All diesen Menschen ist eines gemeinsam: Sie alle üben etwas: Fußball oder Geige oder das Zusammenleben oder den Umgang mit einem Neugeborenen. In ganz verschiedenen Lebensbereichen ist das so: Wer etwas können will, muss üben. Und es braucht oft Zeit, bis die Übung Erfolg zeigt: Immer wieder die gleichen Spielzüge trainieren, die gleichen Fingerübungen machen, über die gleichen Dinge reden. Und irgendwann geht es dann plötzlich. Dann allerdings ist Übung noch nicht vorbei. Selbst wenn die Finger das schwierige Stück endlich beherrschen, selbst wenn die Füße den Ball geschickt durch die Reihen der Gegner bugsieren – aufhören darf man auf keinen Fall. Man muss in der Übung bleiben. Sonst geht das Erreichte schnell wieder verloren. „In Übung bleiben“ muss man auch in einer Beziehung. Liebe kann nicht ein Leben lang auf den kleinen Augenblick des Verliebtseins bauen, sondern sie braucht Übung. Möglichst täglich. Lebenslang.

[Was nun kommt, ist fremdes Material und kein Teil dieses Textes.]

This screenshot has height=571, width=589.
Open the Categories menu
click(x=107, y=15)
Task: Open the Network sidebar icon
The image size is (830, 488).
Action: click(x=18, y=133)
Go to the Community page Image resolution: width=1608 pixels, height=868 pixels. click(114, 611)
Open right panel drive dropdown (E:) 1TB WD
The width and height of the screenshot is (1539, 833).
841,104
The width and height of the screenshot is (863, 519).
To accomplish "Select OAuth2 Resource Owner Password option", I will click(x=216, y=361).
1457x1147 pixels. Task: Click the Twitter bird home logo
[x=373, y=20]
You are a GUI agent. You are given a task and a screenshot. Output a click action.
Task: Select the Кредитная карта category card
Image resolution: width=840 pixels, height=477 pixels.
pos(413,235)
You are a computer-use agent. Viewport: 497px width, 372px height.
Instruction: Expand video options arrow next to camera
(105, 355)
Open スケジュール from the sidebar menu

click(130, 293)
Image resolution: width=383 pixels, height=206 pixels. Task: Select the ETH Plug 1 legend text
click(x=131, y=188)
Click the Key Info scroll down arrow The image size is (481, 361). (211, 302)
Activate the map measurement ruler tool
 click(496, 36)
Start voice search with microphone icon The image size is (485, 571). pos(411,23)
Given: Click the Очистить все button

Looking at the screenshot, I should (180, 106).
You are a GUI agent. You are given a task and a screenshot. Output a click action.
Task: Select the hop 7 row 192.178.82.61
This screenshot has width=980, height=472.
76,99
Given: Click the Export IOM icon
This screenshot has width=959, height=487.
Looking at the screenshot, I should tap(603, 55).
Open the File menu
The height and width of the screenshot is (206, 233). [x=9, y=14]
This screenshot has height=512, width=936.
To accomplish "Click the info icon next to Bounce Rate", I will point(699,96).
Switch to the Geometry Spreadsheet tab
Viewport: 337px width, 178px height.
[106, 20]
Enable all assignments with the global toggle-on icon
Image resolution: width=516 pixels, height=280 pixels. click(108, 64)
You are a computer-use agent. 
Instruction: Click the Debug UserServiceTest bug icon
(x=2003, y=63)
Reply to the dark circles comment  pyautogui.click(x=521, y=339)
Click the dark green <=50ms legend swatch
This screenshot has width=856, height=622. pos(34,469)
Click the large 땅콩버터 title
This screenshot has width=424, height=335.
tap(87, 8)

Was in vielen Lebensbereichen so selbstverständlich ist, gilt ganz ähnlich auch für den Glauben. Auch der Glaube will gelernt, gestaltet und eingeübt werden. Schon der Apostel Paulus gibt seinem Freund und Schüler Timotheus den Rat: „Übe dich selbst in der Frömmigkeit. Denn die Frömmigkeit ist zu allen Dingen nütze und hat die Verheißung dieses und des zukünftigen Lebens“ (1. Timotheus 4,7-8). Auch für Martin Luther (1483–1546) waren Glaube und Übung eng miteinander verbunden. Für ihn ist der Glaube kein punktuelles Erleben, sondern ein Weg der Einübung in eine bestimmte Lebenshaltung. Er schreibt: „Das christliche Leben ist nicht ein Frommsein, sondern ein Frommwerden, nicht Sein, sondern Werden, nicht Ruhe, sondern eine Übung. Wir sind’s noch nicht, wir werden’s aber. Es ist noch nicht getan und geschehen, es ist aber ein Weg.“ Für Luther gehört es zum Glauben unbedingt dazu, sich möglichst täglich in ihm zu üben. Denn der Glaube braucht eine äußere Gestalt, sonst ist er irgendwann verschwunden. Aus diesem Grunde rät Luther seinem Freund „Meister Peter“, möglichst täglich in der Bibel zu lesen und zu einer festen Zeit zu beten. Bibellese, Gebet und die Umsetzung des Glaubens in den Alltag nennt Luther ein „tägliches Hineinkriechen in die Taufe“. Der Christ soll sich möglichst täglich in den Glauben einüben, auf den er getauft ist. Er soll üben, auf das gute Wort Gottes zu vertrauen, das seit der Taufe über seinem Leben gilt.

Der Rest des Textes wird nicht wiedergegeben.